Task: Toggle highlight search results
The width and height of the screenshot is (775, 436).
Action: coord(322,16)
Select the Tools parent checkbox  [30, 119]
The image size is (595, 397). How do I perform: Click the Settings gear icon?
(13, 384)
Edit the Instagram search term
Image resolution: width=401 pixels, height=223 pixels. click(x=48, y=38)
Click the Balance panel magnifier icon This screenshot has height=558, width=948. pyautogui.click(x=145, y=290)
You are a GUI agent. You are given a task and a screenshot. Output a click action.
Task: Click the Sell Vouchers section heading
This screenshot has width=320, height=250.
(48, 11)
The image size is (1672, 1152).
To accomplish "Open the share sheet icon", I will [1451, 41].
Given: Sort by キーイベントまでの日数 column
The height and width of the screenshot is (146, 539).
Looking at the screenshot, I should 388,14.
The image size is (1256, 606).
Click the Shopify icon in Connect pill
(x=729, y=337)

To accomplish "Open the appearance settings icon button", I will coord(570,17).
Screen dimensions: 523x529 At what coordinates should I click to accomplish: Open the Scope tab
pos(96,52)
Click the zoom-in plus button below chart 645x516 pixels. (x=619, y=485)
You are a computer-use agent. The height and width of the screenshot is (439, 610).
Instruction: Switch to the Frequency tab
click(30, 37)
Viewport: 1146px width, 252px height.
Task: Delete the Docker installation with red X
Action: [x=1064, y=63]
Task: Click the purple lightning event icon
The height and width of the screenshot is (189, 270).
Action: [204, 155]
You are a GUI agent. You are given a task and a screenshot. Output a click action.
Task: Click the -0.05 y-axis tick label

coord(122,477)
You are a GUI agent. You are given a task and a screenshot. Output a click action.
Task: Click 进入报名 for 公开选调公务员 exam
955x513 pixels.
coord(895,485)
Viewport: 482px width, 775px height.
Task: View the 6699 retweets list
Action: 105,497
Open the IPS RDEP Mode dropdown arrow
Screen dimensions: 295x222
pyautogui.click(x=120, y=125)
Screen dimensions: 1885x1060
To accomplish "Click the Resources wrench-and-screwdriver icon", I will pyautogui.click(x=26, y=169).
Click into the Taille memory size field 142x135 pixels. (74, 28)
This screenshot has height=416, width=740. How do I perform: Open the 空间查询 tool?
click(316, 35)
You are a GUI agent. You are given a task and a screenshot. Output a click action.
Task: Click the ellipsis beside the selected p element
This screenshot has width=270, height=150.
--------------------------------
Description of the task.
Recast the rows, from the first line through the line containing "I will coord(570,17).", both included, as a JSON list of strings with one string per line and blank lines omitted.

Written response.
[
  "Task: Toggle highlight search results",
  "The width and height of the screenshot is (775, 436).",
  "Action: coord(322,16)",
  "Select the Tools parent checkbox  [30, 119]",
  "The image size is (595, 397). How do I perform: Click the Settings gear icon?",
  "(13, 384)",
  "Edit the Instagram search term",
  "Image resolution: width=401 pixels, height=223 pixels. click(x=48, y=38)",
  "Click the Balance panel magnifier icon This screenshot has height=558, width=948. pyautogui.click(x=145, y=290)",
  "You are a GUI agent. You are given a task and a screenshot. Output a click action.",
  "Task: Click the Sell Vouchers section heading",
  "This screenshot has width=320, height=250.",
  "(48, 11)",
  "The image size is (1672, 1152).",
  "To accomplish \"Open the share sheet icon\", I will [1451, 41].",
  "Given: Sort by キーイベントまでの日数 column",
  "The height and width of the screenshot is (146, 539).",
  "Looking at the screenshot, I should 388,14.",
  "The image size is (1256, 606).",
  "Click the Shopify icon in Connect pill",
  "(x=729, y=337)",
  "To accomplish \"Open the appearance settings icon button\", I will coord(570,17)."
]